§ Work to complete:
A - According to the passage on Julian Assange, how many members of the US Congress signed the joint letter to the US President after the Australian delegation's visit?
B - Carry on the passage on Julian Assange from its final sentence, keeping the same parliamentary register.

I want to also acknowledge the great work done by the delegation with Tony Zappia, Alex Antic, Peter Whish-Wilson, Monique Ryan and David Shoebridge—I’m forgetting some more. I thank them for their work. The support will continue on.

Refer original coverage in Hansard

Recent articles covering Mr Joyce’s support for Julian :
Australian Financial Review

Tony Zappia MP Calls for Julian’s Release in Australian Parliament

On 28th November 2023, Tony Zappia Labor MP for Makin addressed Australian Parliament calling for Julian’s immediate release. As reported in Hansard

Mr ZAPPIA  (Makin) (16:20):

Since April 2019, Julian Assange has been held in the maximum security Belmarsh prison in England as he fights extradition to the USA, where he faces multiple espionage related charges. For the seven years prior, he was confined to the Ecuadorian embassy in London. His alleged wrongdoing was publishing classified US military documents through his WikiLeaks website. Other media outlets that published the same material, including the Guardian, the New York Times and the online US Cryptome blogger, John Young, are not being pursued and never have been by the US government.

Julian Assange is an Australian citizen. His health is failing. In September, an Australian cross-party delegation, which consisted of senators David Shoebridge, Peter Whish-Wilson and Alex Antic, as well as the member for New England, Barnaby Joyce; the member for Kooyong, Dr Monique Ryan; and me, travelled to Washington to lobby for the release of Assange. In the two-day privately funded visit, the Australian delegation met with key US government officials and cross-party members of the US Congress. Subsequent to the Australian delegation’s visit, 16 cross-party members of the US Congress signed a joint letter to the US President calling for the withdrawal of the Julian Assange extradition request and a halt to the US prosecution. Countless other international human rights advocates, eminent legal persons and world leaders have also called for his release. Three-quarters of a million people have signed a petition in support of Julian Assange.

§ Excerpted records:

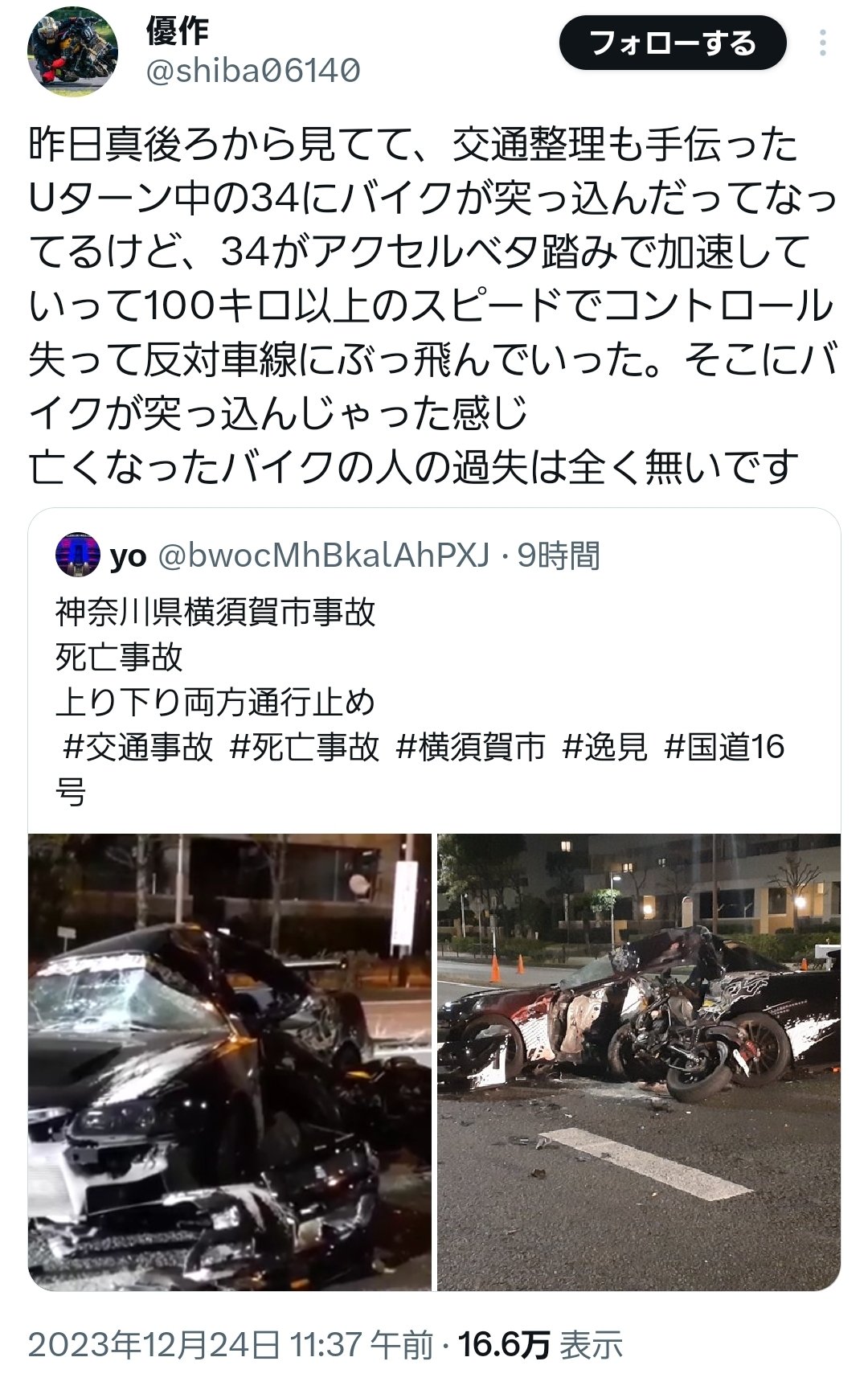The width and height of the screenshot is (868, 1390).
Task: Click the フォローする button
Action: point(672,43)
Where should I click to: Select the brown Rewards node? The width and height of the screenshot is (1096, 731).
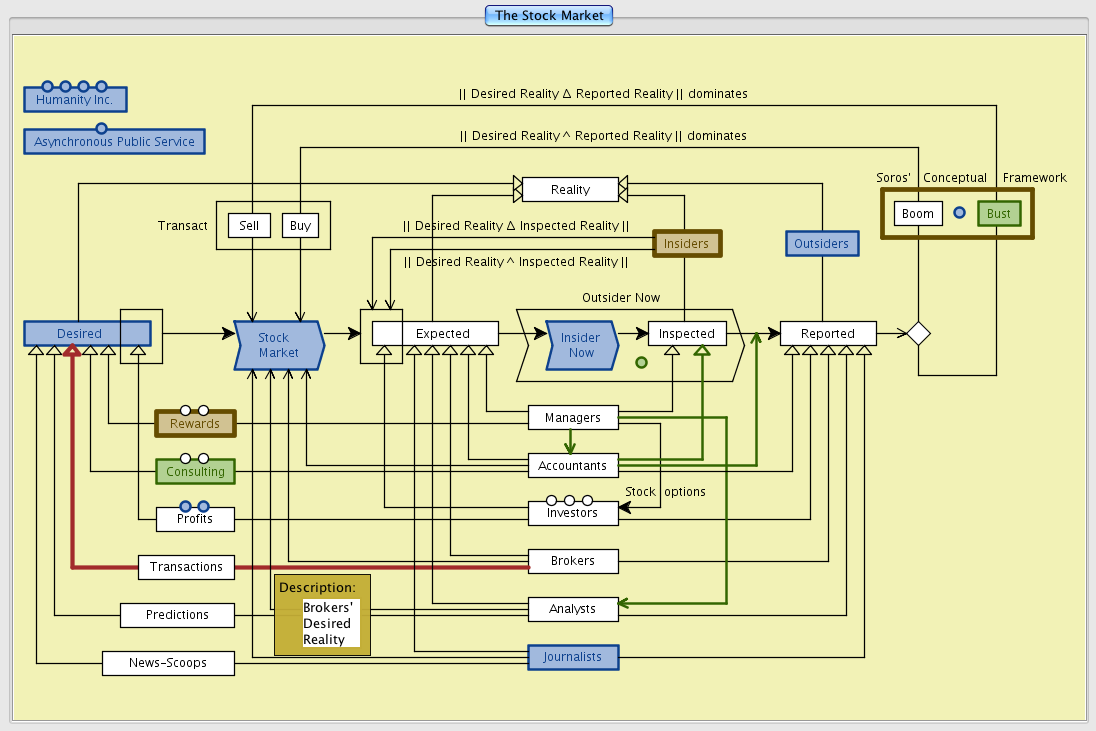click(x=194, y=424)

§ The replies:
A - Sixteen cross-party members of the US Congress signed it.

B -
The widely held view is that Julian Assange is being punished for having embarrassed the US and US individuals. Regardless of whatever view one holds about Julian Assange, including believing he did wrong, almost five years in the high-security Belmarsh prison has been a very heavy penalty, particularly in light of Chelsea Manning, the US intelligence officer who provided the classified material to him, having had her sentence commuted in 2017. It serves no useful purpose to continue the detention and pursuit of Julian Assange. Exposing the truth should not be a crime, and the persecution of Julian Assange contradicts the very principles of freedom of speech and freedom of journalism and wider human rights that the modern world stands for. It diminishes our credibility in speaking up for the human rights of others.

In New York Harbour, since 1886, the Statue of Liberty, with its motto of ‘Liberty Enlightening the World’, has stood as a beacon of justice, freedom and hope. If the US is to remain true to those values, the case against Julian Assange must be discontinued and he should be set free. As the Prime Minister has said, enough is enough. Can I take just a moment to acknowledge the presence of Gabriel Shipton in the House with us today. He has been a tireless campaigner for the Julian Assange release.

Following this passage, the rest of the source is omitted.